On 22 May, the two sides signed a cease-fire agreement in Tbilisi, which was broken that same day when fighting broke out in the village of Tskhiri, killing four people. The next three days saw fierce fighting, with ITAR-TASS reporting the death of 40 Abkhazian soldiers, 4 Georgian soldiers and more than 20 Georgian civilians.

On 25 May, the Georgian and Abkhazian foreign ministers signed another cease-fire agreement in Gagra, set to take effect at 6:00 the following day, but fighting continued. On the night of 26 to 27 May, Abkhazian forces expelled the last Georgian guerillas.

Georgia's opposition blamed President Eduard Shevardnadze for losing the war by not supporting the guerillas with the Georgian Military. Shevardnadze declared that one of the reasons he had not sent in the military was it was not combat-ready.

== Aftermath ==

The 1998 hostilities in the Gali district fundamentally destabilized the region and altered the trajectory of the Abkhaz–Georgian peace process. Following several days of intense combat, a ceasefire protocol was signed in Gagra on 25 May 1998 by Georgian Foreign Minister Irakli Menagharishvili and Abkhaz representative Sergei Shamba. The agreement, which was also signed by the United Nations special envoy and the commander of the CIS peacekeeping forces, called for an immediate cessation of hostilities, the withdrawal of Abkhaz reinforcements, and the safe return of refugees to the Gali raion.

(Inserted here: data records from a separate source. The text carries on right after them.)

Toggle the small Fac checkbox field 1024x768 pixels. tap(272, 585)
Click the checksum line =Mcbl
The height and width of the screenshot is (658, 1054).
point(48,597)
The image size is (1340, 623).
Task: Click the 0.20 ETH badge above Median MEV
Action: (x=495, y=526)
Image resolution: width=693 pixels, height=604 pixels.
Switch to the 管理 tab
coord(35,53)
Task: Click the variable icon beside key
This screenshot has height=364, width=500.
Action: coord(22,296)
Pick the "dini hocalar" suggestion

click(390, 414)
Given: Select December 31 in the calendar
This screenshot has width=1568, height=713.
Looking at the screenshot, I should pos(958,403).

Despite the protocol, the ceasefire failed to take effect on schedule on 26 May. The Georgian leadership, including President Eduard Shevardnadze, disclaimed official jurisdiction over partisan groups such as the White Legion and the Forest Brothers, which complicated efforts to ensure their compliance with the truce. While Abkhaz authorities claimed to have neutralized these guerrilla forces, ongoing skirmishes suggested that the security situation remained volatile.

The conflict resulted in a severe humanitarian crisis as between 30,000 and 40,000 ethnic Georgian civilians, many of whom had only recently returned following the 1992–1993 war, were forced to flee Gali for the second time. Reports from the period indicated that dozens of civilians were killed and approximately 1,500 houses were burned during Abkhaz "sweep operations" against local villages. This mass displacement created a powerful new pressure group within Georgian domestic politics, further complicating Shevardnadze's position.

The reputation of the Russian-led CIS peacekeeping force was significantly damaged by the events. Allegations surfaced among the Georgian public and officials that the peacekeepers had either actively supplied Abkhaz forces with heavy artillery or failed to intervene to protect Georgian civilians. These accusations led to renewed demands from the Georgian opposition for the withdrawal of Russian troops. Ultimately, the 1998 clashes stripped the Abkhaz leadership of incentives to compromise on the region's political status, further entrenching the diplomatic stalemate between Tbilisi and Sukhumi.